* _WRITTEN TASK_
From the text on flip flops and registers, render this sentence in Spanish: "A register is a group of flip flops having a common clock signal and capable of storing or retaining binary information."

* _SELECTED EXCERPT_
━━━━━━━━
In the previous tutorial, the concept and construction of flip flops was discussed. The flip flops are essential building block of any synchronous or clocked sequential circuit. Without flip flops, a clocked sequential circuit is reduced to a combinational circuitry. Even flip flops alone are considered sequential circuits. There are two types of sequential circuits that are solely constructed from the flip flops – Registers and Counters.

A register is a group of flip flops having a common clock signal and capable of storing or retaining binary information. Each flip flop in a register is a binary cell capable of storing one bit of information. An n – bit register has a group of n flip flops and is capable of storing any binary information containing n bits. The register is mainly used for storing and shifting binary data entered into it from an external source.
━━━━━━━━
* _DATA LINES_
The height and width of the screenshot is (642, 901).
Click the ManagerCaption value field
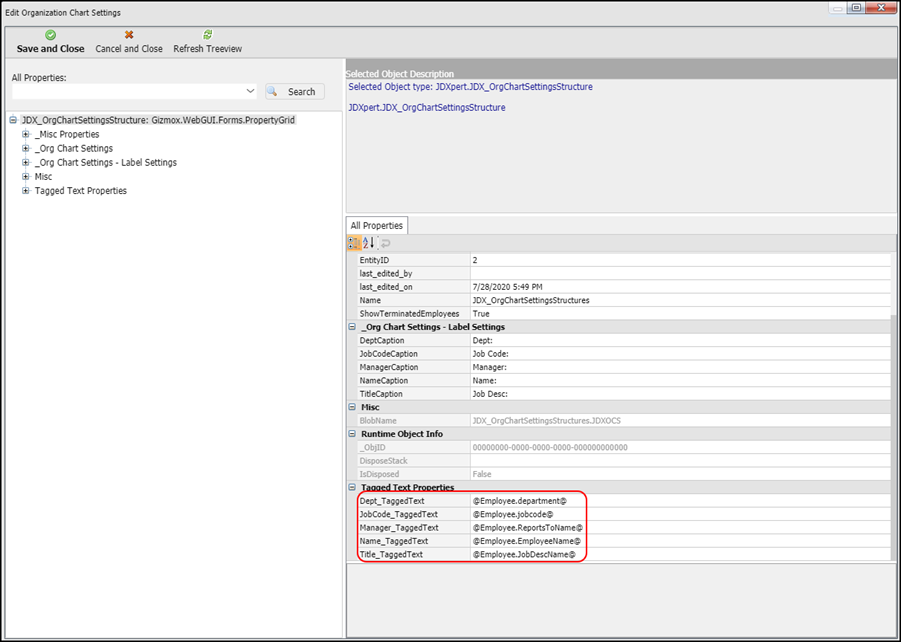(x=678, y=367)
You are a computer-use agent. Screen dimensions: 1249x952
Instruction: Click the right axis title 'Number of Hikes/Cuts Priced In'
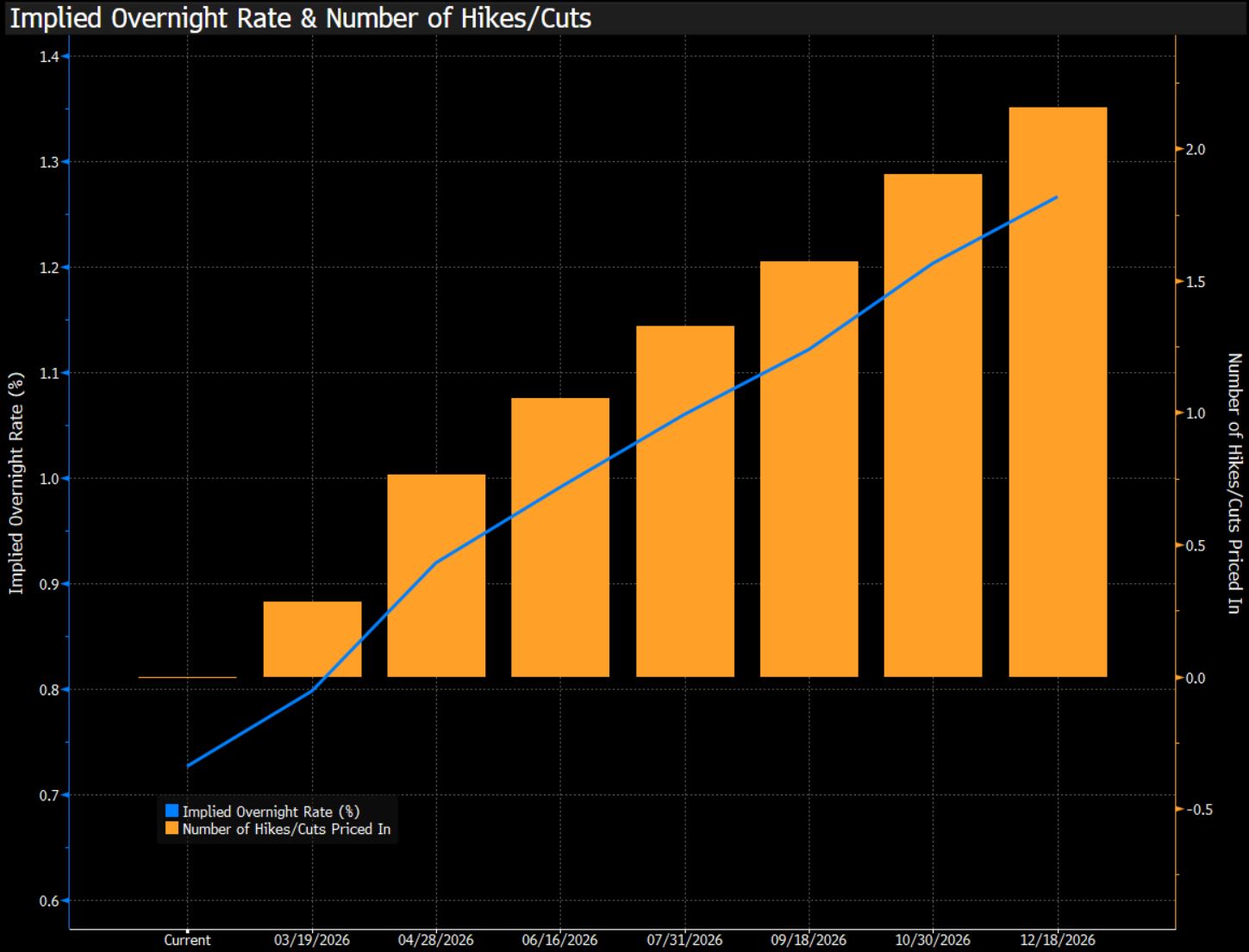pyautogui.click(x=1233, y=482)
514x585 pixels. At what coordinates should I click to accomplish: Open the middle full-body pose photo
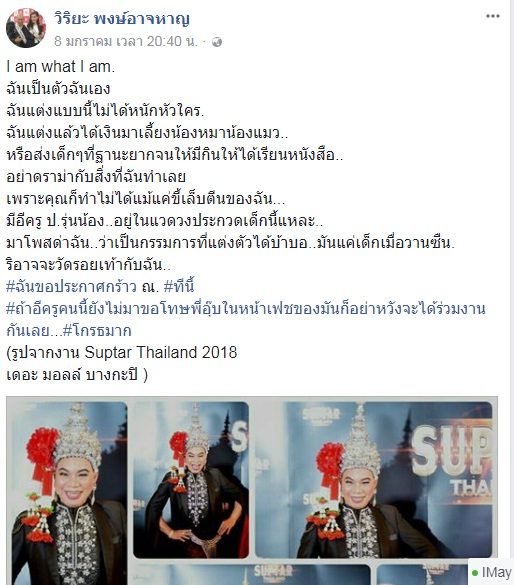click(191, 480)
━━━━━━━━
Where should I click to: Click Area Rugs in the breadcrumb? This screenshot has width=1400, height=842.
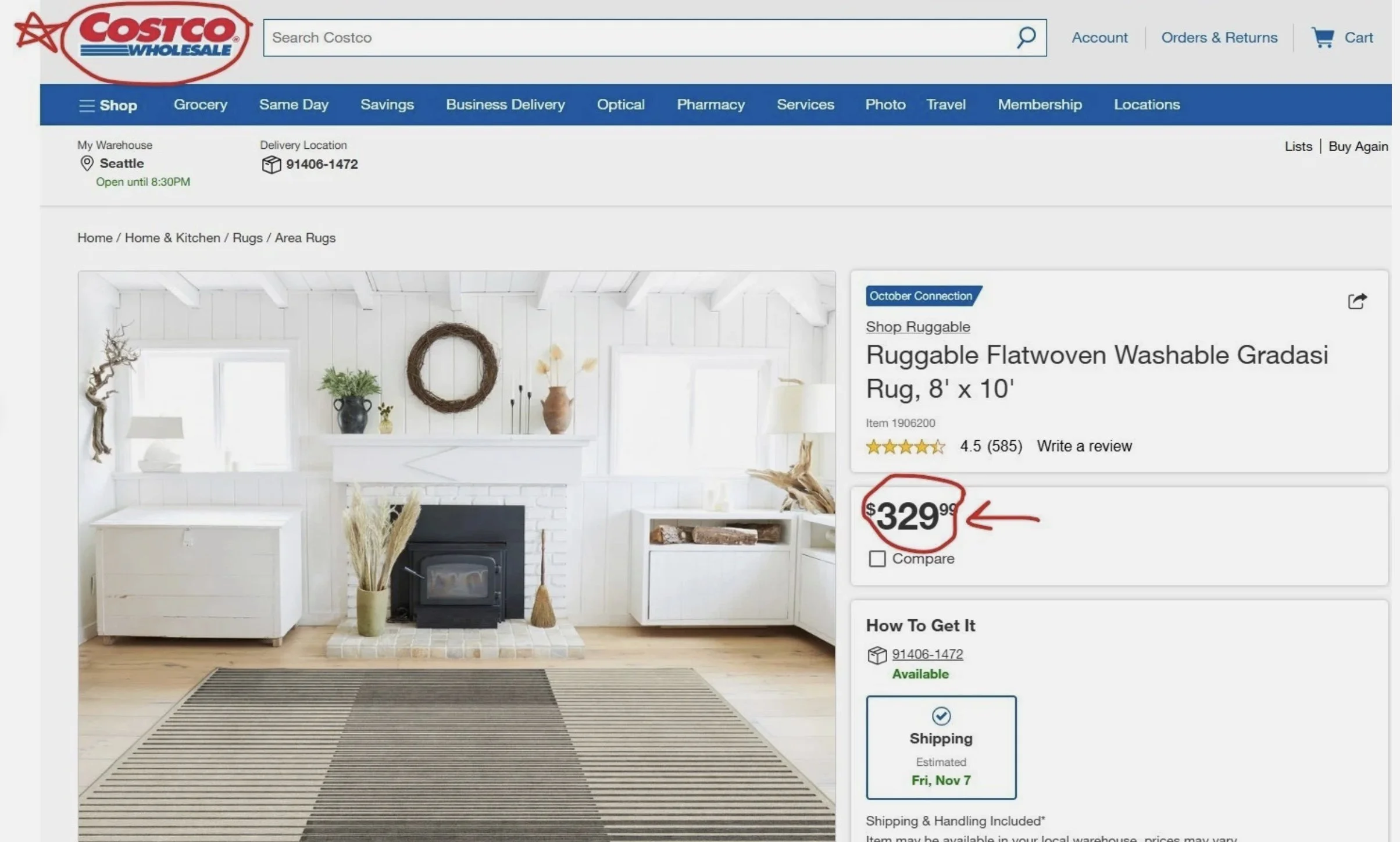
━━━━━━━━
* _SOLUTION TO THE PROBLEM_
Un registro es un grupo de flip-flops que comparten una señal de reloj común y que son capaces de almacenar o retener información binaria.